The request
Please express each line of the listing below as a JSON list of strings, one string per line, with blank lines left out.

§

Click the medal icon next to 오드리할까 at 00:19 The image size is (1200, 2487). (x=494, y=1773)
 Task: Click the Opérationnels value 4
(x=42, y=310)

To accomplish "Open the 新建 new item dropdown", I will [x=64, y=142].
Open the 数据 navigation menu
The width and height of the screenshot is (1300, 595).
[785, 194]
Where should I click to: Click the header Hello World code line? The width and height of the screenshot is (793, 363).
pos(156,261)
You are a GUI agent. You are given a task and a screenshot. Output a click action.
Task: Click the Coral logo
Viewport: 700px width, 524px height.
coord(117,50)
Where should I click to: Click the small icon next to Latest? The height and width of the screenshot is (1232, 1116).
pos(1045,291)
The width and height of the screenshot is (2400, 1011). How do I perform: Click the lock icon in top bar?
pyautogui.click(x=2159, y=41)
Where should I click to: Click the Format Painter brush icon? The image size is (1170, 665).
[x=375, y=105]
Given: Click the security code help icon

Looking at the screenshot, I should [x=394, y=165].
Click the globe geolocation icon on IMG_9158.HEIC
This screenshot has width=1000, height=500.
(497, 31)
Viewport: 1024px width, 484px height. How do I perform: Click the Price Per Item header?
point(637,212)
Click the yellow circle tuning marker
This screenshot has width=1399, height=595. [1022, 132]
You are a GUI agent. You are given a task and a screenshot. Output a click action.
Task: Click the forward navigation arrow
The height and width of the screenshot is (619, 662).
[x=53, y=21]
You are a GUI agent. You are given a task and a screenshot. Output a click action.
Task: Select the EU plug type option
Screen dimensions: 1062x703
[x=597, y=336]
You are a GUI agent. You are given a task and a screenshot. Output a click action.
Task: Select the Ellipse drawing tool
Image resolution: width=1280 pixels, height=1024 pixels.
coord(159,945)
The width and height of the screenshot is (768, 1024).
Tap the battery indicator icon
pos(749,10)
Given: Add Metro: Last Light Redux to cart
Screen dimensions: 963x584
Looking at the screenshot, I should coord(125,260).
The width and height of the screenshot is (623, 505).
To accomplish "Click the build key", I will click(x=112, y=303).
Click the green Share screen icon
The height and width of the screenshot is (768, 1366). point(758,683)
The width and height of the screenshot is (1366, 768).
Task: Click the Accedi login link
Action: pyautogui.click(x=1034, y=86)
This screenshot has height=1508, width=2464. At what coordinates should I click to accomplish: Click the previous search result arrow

§

Output for this exercise
[
  "Click the medal icon next to 오드리할까 at 00:19 The image size is (1200, 2487). (x=494, y=1773)",
  " Task: Click the Opérationnels value 4",
  "(x=42, y=310)",
  "To accomplish \"Open the 新建 new item dropdown\", I will [x=64, y=142].",
  "Open the 数据 navigation menu",
  "The width and height of the screenshot is (1300, 595).",
  "[785, 194]",
  "Where should I click to: Click the header Hello World code line? The width and height of the screenshot is (793, 363).",
  "pos(156,261)",
  "You are a GUI agent. You are given a task and a screenshot. Output a click action.",
  "Task: Click the Coral logo",
  "Viewport: 700px width, 524px height.",
  "coord(117,50)",
  "Where should I click to: Click the small icon next to Latest? The height and width of the screenshot is (1232, 1116).",
  "pos(1045,291)",
  "The width and height of the screenshot is (2400, 1011). How do I perform: Click the lock icon in top bar?",
  "pyautogui.click(x=2159, y=41)",
  "Where should I click to: Click the Format Painter brush icon? The image size is (1170, 665).",
  "[x=375, y=105]",
  "Given: Click the security code help icon",
  "Looking at the screenshot, I should [x=394, y=165].",
  "Click the globe geolocation icon on IMG_9158.HEIC",
  "This screenshot has width=1000, height=500.",
  "(497, 31)",
  "Viewport: 1024px width, 484px height. How do I perform: Click the Price Per Item header?",
  "point(637,212)",
  "Click the yellow circle tuning marker",
  "This screenshot has width=1399, height=595. [1022, 132]",
  "You are a GUI agent. You are given a task and a screenshot. Output a click action.",
  "Task: Click the forward navigation arrow",
  "The height and width of the screenshot is (619, 662).",
  "[x=53, y=21]",
  "You are a GUI agent. You are given a task and a screenshot. Output a click action.",
  "Task: Select the EU plug type option",
  "Screen dimensions: 1062x703",
  "[x=597, y=336]",
  "You are a GUI agent. You are given a task and a screenshot. Output a click action.",
  "Task: Select the Ellipse drawing tool",
  "Image resolution: width=1280 pixels, height=1024 pixels.",
  "coord(159,945)",
  "The width and height of the screenshot is (768, 1024).",
  "Tap the battery indicator icon",
  "pos(749,10)",
  "Given: Add Metro: Last Light Redux to cart",
  "Screen dimensions: 963x584",
  "Looking at the screenshot, I should coord(125,260).",
  "The width and height of the screenshot is (623, 505).",
  "To accomplish \"Click the build key\", I will click(x=112, y=303).",
  "Click the green Share screen icon",
  "The height and width of the screenshot is (768, 1366). point(758,683)",
  "The width and height of the screenshot is (1366, 768).",
  "Task: Click the Accedi login link",
  "Action: pyautogui.click(x=1034, y=86)",
  "This screenshot has height=1508, width=2464. At what coordinates should I click to accomplish: Click the previous search result arrow"
]